Retype, exactly as they appear below, the lines between the line holding "Given: Click the" and the line holding "Image resolution: width=550", both ends included.

RECORDS PROVIDED START

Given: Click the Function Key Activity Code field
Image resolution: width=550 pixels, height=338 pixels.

RECORDS PROVIDED END
RECORDS PROVIDED START

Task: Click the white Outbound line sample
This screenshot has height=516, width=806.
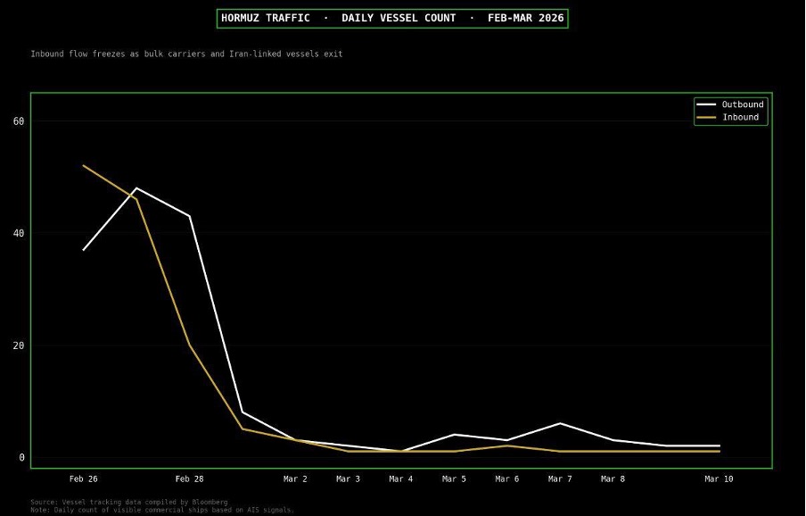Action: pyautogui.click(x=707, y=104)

RECORDS PROVIDED END

■ SOLUTION TO THIS PROBLEM
Given: Click the Function Key Activity Code field
Image resolution: width=550 pixels, height=338 pixels.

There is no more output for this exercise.